Da ich mich an die Details nicht mehr genau erinnern kann und die sich auch fast nur um gegenseitig Argumente auffrischen und bestätigen drehten (deswegen aber nicht uninteressant waren), springe ich direkt zum nächsten Tag.
Nachdem wir noch am Vorabend in die nächste „große“ Stadt Somotillo zurückfuhren um dort unser Hostel aufzusuchen, wachen wir erstaunlicherweise am Donnerstag dort auch wieder auf. Irgendwas haut mit der Wasserleitung nicht hin, also muss man sich beim Duschen Wasser mit einer kleinen Schüssel aus einer Regentonne schöpfen und über den Kopf schütten. Die Tonne steht natürlich in der Dusche . Schon vorm Schlafengehen haben wir entdeckt, dass der mitgebrachte Laptop für die Präsentation defacto kein Stromkabel mehr hat, weil das nur noch ziemlich unzuverlässig Saft liefert.

• _Gespeicherte Einträge_
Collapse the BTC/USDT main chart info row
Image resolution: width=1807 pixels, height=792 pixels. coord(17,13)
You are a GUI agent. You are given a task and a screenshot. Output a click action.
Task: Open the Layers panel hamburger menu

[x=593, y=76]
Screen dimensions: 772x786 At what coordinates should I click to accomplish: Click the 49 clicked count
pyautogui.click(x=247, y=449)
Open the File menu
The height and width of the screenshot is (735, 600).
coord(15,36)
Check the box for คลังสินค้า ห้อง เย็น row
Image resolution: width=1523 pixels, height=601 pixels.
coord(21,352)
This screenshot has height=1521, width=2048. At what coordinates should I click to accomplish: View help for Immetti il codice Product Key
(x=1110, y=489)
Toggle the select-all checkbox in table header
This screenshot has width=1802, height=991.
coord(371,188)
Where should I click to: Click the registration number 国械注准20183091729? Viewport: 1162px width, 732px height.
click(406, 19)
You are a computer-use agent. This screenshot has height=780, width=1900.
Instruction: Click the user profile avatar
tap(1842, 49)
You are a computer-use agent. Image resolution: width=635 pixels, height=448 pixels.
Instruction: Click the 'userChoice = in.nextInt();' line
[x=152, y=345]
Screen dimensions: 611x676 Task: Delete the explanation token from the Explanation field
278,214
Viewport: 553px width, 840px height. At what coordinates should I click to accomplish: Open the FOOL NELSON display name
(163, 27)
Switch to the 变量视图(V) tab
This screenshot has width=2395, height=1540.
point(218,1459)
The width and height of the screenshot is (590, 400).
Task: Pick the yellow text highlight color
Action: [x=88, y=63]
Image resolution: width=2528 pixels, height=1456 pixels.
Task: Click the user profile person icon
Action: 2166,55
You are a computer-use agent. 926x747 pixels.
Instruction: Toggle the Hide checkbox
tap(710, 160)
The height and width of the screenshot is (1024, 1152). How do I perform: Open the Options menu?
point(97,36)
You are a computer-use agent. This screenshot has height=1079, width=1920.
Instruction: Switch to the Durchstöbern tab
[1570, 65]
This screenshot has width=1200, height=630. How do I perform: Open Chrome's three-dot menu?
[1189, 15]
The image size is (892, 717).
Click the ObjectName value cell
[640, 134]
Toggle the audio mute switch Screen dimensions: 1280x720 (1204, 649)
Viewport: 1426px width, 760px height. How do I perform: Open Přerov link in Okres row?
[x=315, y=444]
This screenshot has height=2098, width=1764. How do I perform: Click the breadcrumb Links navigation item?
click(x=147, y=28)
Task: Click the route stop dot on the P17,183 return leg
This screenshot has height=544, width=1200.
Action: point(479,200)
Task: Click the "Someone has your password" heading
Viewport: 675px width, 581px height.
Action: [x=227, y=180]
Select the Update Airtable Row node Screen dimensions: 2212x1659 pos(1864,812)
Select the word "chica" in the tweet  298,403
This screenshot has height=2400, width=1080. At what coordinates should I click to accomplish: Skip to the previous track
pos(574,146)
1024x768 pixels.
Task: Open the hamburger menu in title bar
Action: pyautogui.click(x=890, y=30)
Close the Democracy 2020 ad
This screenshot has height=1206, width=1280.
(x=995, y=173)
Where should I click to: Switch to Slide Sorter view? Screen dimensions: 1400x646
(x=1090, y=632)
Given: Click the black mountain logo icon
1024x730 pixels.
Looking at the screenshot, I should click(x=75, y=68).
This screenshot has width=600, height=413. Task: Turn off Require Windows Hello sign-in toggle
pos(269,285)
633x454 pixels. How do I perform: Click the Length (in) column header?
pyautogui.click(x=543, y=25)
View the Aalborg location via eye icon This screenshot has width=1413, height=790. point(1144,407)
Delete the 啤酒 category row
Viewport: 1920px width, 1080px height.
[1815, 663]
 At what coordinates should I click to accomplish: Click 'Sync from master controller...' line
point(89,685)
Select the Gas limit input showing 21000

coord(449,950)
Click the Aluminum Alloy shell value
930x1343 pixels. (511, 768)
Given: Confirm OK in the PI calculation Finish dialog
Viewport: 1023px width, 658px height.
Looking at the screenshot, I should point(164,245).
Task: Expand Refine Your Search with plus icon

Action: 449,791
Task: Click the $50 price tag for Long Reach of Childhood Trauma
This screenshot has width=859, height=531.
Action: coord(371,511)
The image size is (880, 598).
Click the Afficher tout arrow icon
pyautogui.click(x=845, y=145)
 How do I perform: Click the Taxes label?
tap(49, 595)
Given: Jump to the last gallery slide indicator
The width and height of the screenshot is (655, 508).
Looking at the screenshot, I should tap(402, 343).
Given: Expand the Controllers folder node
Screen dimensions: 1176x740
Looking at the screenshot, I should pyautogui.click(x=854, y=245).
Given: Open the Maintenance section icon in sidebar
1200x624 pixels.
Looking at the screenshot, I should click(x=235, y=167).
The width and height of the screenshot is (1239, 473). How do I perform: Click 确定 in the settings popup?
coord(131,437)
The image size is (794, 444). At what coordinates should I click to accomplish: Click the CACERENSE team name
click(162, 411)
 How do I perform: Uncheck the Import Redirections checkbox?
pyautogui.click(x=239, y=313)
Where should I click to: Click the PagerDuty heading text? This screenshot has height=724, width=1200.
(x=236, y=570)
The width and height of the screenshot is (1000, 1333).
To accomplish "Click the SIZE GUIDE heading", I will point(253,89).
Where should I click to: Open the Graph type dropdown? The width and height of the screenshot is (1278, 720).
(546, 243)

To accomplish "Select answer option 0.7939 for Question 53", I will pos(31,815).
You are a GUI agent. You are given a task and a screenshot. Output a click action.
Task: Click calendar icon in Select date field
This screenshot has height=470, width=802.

• _ÜBUNGSAUFGABEN_
**A)** Wiederhole aus dem Textabschnitt wortgetreu die Stelle, die mit „Da ich mich“ anfängt und bis einschließlich „unzuverlässig Saft liefert.“ reicht.
**B)** Beantworte diese Fragen zum Textabschnitt:
(i) In welche Stadt fuhren sie am Vorabend zurück, um ihr Hostel aufzusuchen?
(ii) Womit muss man sich beim Duschen das Wasser aus der Regentonne schöpfen?
(iii) Was hat der mitgebrachte Laptop für die Präsentation defacto nicht mehr?
Die Einträge braucht man hier nicht.

• _ANTWORTEN_
**A)**
Da ich mich an die Details nicht mehr genau erinnern kann und die sich auch fast nur um gegenseitig Argumente auffrischen und bestätigen drehten (deswegen aber nicht uninteressant waren), springe ich direkt zum nächsten Tag.
Nachdem wir noch am Vorabend in die nächste „große“ Stadt Somotillo zurückfuhren um dort unser Hostel aufzusuchen, wachen wir erstaunlicherweise am Donnerstag dort auch wieder auf. Irgendwas haut mit der Wasserleitung nicht hin, also muss man sich beim Duschen Wasser mit einer kleinen Schüssel aus einer Regentonne schöpfen und über den Kopf schütten. Die Tonne steht natürlich in der Dusche . Schon vorm Schlafengehen haben wir entdeckt, dass der mitgebrachte Laptop für die Präsentation defacto kein Stromkabel mehr hat, weil das nur noch ziemlich unzuverlässig Saft liefert.

**B)**
(i) Nach Somotillo.
(ii) Mit einer kleinen Schüssel.
(iii) Ein Stromkabel.